Até hoje, só conseguimos encontrar três espécimes de fósseis do Coelurosauravus elivensis ou “dragão planador”, como também é conhecido. Esse réptil é da época final do Período Permiano, isso significa que ele viveu e desapareceu entre 260 e 252 milhões de anos atrás.
Ele era acostumado a viver nas florestas e zonas úmidas de Madagascar. Mas o que o torna diferente de vários outros répteis é o patágio, uma espécie de retalho membranoso de pele que se estendia entre seus membros posteriores e inferiores.
Essa característica permitia ao Coelurosauravus elivensis “deslizar” como forma de locomoção. Ou seja, o C. elivensis é o réptil planador mais antigo do mundo.

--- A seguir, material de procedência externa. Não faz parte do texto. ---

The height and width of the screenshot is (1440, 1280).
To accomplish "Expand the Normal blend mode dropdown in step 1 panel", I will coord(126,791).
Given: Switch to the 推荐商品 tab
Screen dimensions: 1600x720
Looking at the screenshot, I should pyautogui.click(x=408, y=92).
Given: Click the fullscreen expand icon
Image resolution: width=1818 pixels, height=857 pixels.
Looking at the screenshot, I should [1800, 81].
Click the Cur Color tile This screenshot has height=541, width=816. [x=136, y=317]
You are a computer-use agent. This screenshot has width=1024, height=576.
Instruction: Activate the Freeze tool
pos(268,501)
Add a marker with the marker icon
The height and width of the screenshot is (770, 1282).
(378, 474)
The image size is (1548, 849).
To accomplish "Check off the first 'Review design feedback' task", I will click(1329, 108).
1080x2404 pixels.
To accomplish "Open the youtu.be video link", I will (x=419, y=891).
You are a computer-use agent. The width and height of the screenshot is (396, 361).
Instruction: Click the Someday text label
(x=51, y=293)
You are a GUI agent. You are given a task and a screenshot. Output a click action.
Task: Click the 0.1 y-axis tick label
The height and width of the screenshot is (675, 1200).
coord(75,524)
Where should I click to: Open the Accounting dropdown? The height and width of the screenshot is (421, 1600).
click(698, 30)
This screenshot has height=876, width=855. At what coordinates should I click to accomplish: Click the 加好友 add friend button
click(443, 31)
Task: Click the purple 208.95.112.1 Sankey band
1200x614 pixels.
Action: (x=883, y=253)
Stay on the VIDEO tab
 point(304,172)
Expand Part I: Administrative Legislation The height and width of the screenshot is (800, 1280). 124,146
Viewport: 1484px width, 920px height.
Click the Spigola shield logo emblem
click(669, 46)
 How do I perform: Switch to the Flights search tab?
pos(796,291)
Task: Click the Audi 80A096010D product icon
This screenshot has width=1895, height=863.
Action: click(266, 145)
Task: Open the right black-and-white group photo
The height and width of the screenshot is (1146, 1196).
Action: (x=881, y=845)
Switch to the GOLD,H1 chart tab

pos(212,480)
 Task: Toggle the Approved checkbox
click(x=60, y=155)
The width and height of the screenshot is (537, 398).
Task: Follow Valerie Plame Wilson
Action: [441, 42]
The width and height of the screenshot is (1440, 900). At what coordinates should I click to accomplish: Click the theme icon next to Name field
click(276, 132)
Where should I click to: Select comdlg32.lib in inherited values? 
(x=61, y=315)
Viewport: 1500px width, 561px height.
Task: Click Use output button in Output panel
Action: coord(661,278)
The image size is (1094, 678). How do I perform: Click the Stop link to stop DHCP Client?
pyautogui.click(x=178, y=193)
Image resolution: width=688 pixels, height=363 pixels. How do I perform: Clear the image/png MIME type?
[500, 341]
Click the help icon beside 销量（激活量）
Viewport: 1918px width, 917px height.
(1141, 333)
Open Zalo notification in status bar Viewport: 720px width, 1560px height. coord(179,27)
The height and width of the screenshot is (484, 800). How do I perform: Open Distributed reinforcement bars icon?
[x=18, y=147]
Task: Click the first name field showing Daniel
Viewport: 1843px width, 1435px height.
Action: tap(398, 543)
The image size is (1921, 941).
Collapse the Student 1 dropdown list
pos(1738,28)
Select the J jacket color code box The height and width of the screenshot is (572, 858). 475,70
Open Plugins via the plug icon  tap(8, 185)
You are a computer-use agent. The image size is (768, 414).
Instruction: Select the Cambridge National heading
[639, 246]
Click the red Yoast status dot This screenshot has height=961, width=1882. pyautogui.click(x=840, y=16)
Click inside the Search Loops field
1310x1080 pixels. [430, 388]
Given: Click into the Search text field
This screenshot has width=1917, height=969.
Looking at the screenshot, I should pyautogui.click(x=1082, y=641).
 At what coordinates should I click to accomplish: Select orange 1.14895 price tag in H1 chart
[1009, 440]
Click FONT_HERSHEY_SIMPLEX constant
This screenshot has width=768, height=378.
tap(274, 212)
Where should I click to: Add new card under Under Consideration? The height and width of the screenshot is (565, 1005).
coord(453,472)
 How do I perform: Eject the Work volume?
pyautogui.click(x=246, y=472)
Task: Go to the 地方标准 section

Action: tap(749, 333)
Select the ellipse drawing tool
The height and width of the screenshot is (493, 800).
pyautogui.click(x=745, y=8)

Os três exemplares fósseis foram encontrados entre os anos de 1906 e 1907, mas apenas em 1926 a espécie foi descrita pela primeira vez. Dessa época até os dias atuais, os cientistas tentavam descobrir como e porque o patágio se desenvolveu.
Recentemente, um grupo de pesquisadores conseguiu analisar esses fósseis de maneira muito mais detalhada, além de uma série de espécimes relacionados ao réptil, todos integrantes da mesma família, na tentativa de sanar a dúvida citada que já perdurava por décadas.